Issue #58 (September 1986)
[Editor's Note: Brian submitted the following piece as part of an application for a Mensa scholarship. He didn't get the scholarship, but we felt that his idea was so original that it deserved publication.]
I want to create a new profession and become the first thauma-physicist ("thauma" is the Greek word from which we derive the English word "drama"). As the first thauma-physicist my job would be to explore new dimensions of physics through drama.

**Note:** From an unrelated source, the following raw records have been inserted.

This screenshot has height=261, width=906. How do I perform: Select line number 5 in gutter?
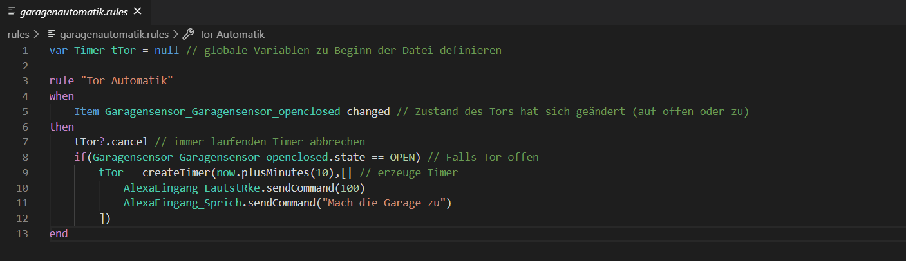24,111
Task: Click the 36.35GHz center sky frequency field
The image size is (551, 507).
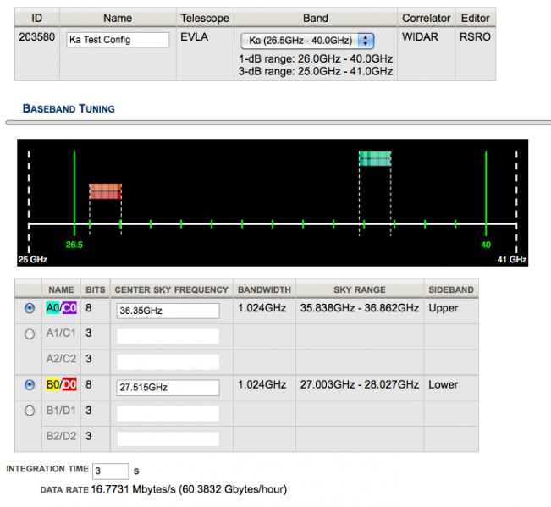Action: [168, 311]
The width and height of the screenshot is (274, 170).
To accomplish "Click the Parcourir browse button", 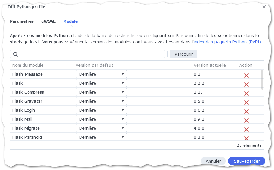I will 183,54.
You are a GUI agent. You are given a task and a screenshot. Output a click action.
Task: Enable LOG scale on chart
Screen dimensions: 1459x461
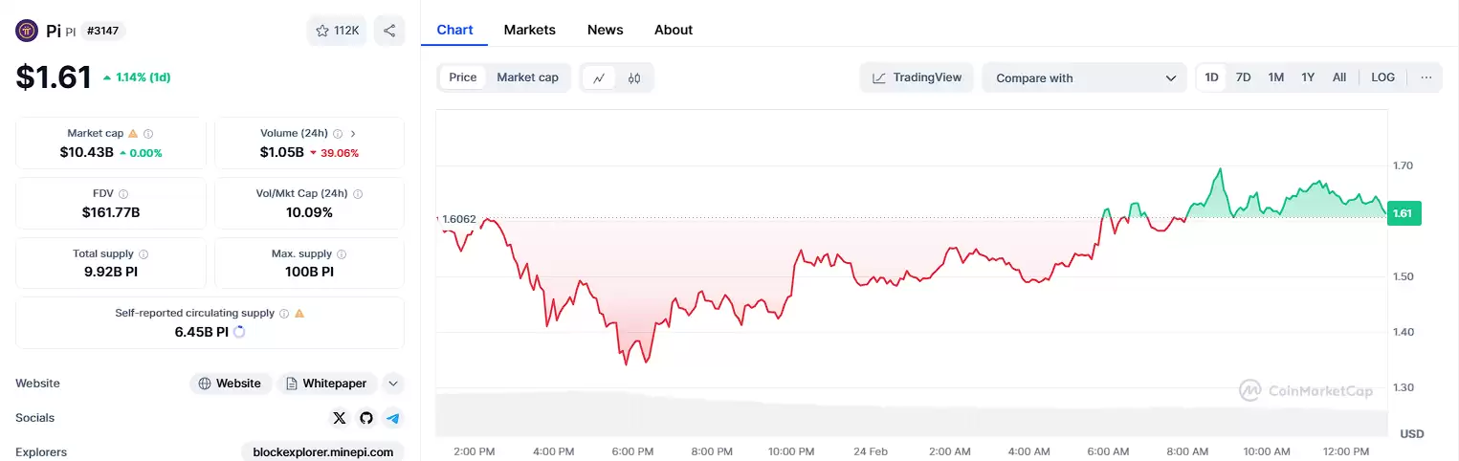point(1382,77)
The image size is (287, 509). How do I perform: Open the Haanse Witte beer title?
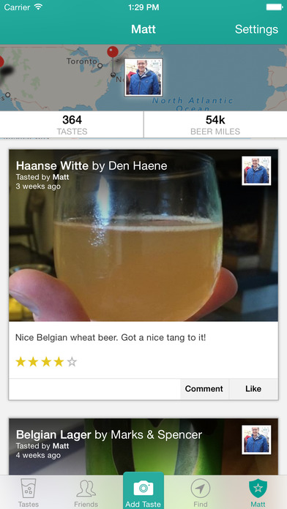point(52,166)
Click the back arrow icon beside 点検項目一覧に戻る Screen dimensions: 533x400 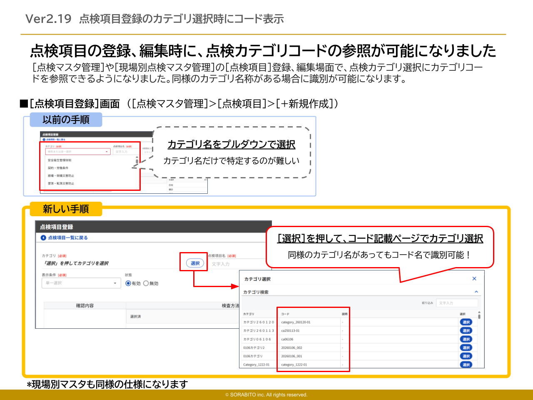[43, 238]
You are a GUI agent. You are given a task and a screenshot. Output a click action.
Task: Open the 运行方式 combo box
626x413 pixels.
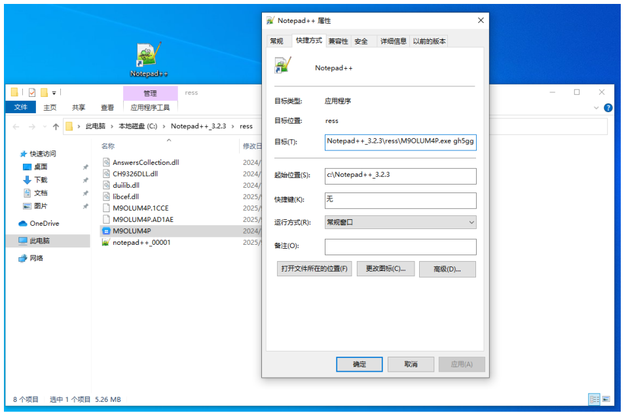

I would do character studies of atoms rather than humans, performing plays much like the early English morality plays where the characters represented ideas. Newton's third law, "for every action there is an equal and opposite reaction," would be a particularly adept subject for my first physio-drama, because, as all actors know, acting is reacting. I would make the audience dizzy with my performance on Lorenz forces, the force that causes a moving charged particle to spin in a magnetic field. People would be shocked by my intense play on Boyle's law relating the pressure and the volume of a gas. My plays on light and lenses would show people a new way of looking at the theater.
There is probably a lot of humor to be found in a play that analyzes the life of an atom in a highly-pressurized piston rubbing shoulders with other atoms, all of which are just trying to do their jobs. I suspect there are several colleges that might hire a physics professor who dramatizes each new chapter or lab. This kind of excitement and energy in a required science course could make what is sometimes thought of as a chore more understandable and even enjoyable for the non-science major. I might be laughed at by every dean and department head across the nation but this would be the laughter that precedes applause.
When we last heard from BRIAN LITZENBERGER, he was planning to carry his message about thauma-physics to Yale University. That'll give the Old Blues something to think about.